Dataset rows:
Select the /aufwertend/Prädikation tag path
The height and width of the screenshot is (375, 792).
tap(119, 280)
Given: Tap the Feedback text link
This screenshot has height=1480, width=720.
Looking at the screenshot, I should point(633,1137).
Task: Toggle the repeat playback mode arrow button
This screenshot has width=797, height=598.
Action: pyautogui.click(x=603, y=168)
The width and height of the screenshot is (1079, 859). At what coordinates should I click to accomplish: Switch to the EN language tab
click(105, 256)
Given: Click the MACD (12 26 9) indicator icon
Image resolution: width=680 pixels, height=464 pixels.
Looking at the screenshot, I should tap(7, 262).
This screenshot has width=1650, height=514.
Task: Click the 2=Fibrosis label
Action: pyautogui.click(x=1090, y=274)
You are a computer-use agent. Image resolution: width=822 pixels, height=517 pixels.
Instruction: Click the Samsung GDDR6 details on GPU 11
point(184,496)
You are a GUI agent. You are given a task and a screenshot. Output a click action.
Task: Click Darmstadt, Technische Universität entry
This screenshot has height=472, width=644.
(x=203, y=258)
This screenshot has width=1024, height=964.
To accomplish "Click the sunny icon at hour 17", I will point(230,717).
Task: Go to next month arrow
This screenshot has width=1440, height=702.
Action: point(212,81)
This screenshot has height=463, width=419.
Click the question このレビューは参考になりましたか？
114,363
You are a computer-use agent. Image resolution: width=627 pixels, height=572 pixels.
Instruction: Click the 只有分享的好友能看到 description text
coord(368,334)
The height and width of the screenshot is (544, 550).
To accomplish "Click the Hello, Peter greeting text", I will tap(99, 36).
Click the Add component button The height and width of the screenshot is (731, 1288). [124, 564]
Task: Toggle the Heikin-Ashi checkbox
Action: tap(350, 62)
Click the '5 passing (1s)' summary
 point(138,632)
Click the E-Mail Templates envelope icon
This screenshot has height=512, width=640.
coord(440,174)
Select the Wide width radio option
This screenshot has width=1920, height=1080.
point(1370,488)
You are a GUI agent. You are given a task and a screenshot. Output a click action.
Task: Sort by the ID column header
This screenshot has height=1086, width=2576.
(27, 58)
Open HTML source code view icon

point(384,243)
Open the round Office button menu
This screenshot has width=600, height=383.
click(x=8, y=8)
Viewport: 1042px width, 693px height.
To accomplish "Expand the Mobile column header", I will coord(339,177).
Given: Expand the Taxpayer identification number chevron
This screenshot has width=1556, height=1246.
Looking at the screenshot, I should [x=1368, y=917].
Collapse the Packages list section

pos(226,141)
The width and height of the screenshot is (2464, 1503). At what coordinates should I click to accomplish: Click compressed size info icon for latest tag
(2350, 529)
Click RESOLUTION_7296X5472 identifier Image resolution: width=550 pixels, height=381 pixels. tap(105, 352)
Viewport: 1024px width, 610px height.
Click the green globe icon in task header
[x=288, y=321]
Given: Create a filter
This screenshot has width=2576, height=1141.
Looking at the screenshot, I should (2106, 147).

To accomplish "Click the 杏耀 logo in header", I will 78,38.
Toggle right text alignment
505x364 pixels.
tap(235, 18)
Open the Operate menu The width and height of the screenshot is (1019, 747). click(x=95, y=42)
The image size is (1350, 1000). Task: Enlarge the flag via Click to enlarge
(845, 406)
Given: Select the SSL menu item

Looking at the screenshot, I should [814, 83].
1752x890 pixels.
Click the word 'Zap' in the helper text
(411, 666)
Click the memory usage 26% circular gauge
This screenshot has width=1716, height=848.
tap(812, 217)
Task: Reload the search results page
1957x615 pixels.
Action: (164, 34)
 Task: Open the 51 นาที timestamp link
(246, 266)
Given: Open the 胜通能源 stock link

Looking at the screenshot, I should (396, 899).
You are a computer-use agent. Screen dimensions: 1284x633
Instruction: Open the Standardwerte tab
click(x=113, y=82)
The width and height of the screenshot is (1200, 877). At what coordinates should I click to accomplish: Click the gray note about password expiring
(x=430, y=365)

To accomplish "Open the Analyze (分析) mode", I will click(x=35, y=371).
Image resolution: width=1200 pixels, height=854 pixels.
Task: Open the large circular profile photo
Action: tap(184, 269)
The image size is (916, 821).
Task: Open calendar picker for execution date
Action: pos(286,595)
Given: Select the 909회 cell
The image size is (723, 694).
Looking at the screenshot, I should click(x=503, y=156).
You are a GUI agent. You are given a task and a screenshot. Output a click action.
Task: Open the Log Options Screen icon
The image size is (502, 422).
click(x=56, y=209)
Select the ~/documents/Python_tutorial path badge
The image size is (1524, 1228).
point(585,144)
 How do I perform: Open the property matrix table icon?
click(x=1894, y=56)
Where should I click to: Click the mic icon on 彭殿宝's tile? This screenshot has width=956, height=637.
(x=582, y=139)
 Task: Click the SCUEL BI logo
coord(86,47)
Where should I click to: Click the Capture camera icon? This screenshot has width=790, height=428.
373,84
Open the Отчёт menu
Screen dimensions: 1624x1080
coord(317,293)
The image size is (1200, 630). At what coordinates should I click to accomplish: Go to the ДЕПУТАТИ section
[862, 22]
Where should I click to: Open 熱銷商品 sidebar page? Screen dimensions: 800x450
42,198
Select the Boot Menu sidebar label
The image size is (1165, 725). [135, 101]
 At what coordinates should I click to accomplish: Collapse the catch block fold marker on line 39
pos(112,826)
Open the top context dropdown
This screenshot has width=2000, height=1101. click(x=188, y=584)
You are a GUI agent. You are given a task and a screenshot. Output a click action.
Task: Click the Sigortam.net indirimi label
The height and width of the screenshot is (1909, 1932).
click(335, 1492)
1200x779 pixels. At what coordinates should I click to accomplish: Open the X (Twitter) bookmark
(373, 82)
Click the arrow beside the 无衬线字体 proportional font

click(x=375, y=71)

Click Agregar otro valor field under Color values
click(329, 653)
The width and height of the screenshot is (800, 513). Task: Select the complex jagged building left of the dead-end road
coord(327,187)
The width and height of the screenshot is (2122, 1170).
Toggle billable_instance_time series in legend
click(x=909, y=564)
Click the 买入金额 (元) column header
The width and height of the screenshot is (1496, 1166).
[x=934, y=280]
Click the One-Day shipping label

What you need to do | Reproduce the listing above verbatim, starting at its first line and ending at the line containing "(x=203, y=258)", both included.

Solved problem |
Select the /aufwertend/Prädikation tag path
The height and width of the screenshot is (375, 792).
tap(119, 280)
Given: Tap the Feedback text link
This screenshot has height=1480, width=720.
Looking at the screenshot, I should point(633,1137).
Task: Toggle the repeat playback mode arrow button
This screenshot has width=797, height=598.
Action: pyautogui.click(x=603, y=168)
The width and height of the screenshot is (1079, 859). At what coordinates should I click to accomplish: Switch to the EN language tab
click(105, 256)
Given: Click the MACD (12 26 9) indicator icon
Image resolution: width=680 pixels, height=464 pixels.
Looking at the screenshot, I should tap(7, 262).
This screenshot has width=1650, height=514.
Task: Click the 2=Fibrosis label
Action: pyautogui.click(x=1090, y=274)
You are a computer-use agent. Image resolution: width=822 pixels, height=517 pixels.
Instruction: Click the Samsung GDDR6 details on GPU 11
point(184,496)
You are a GUI agent. You are given a task and a screenshot. Output a click action.
Task: Click Darmstadt, Technische Universität entry
This screenshot has height=472, width=644.
(x=203, y=258)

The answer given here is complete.